# [Provided information]
= = = = = = =
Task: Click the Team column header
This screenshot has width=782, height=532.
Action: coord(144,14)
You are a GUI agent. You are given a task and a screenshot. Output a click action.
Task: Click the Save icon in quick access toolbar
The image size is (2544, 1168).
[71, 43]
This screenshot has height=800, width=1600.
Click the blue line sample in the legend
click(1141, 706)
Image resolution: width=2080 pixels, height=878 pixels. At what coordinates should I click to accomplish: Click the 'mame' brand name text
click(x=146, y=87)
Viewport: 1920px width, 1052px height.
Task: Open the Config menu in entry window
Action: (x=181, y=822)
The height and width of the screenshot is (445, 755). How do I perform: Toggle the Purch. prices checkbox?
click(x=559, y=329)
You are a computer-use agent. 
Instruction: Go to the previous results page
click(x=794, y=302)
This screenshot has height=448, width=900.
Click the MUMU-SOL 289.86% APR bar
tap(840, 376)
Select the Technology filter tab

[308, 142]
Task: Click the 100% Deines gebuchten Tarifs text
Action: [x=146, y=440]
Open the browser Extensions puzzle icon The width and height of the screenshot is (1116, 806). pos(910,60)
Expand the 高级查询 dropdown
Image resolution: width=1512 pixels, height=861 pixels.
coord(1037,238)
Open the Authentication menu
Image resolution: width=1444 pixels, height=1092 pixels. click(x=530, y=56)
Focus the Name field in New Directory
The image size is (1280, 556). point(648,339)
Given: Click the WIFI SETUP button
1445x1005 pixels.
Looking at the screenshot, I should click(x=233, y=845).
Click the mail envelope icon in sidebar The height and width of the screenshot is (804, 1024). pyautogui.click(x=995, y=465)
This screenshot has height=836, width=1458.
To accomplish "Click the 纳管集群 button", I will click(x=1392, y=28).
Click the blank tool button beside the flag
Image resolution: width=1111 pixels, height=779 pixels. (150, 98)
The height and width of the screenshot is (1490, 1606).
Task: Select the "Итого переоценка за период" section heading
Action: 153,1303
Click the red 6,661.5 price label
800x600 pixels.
= = = = = = =
# [Your objective]
Render the lines from the one with "You are a GUI" to the one with "click(1141, 706)" as a two-column CSV with the headers instruction and answer. Give one row for each instruction and its answer, with every field in double quotes and any line breaks replaced by spaces.

# [Expected output]
instruction,answer
"You are a GUI agent. You are given a task and a screenshot. Output a click action. Task: Click the Save icon in quick access toolbar The image size is (2544, 1168).","[71, 43]"
"This screenshot has height=800, width=1600. Click the blue line sample in the legend","click(1141, 706)"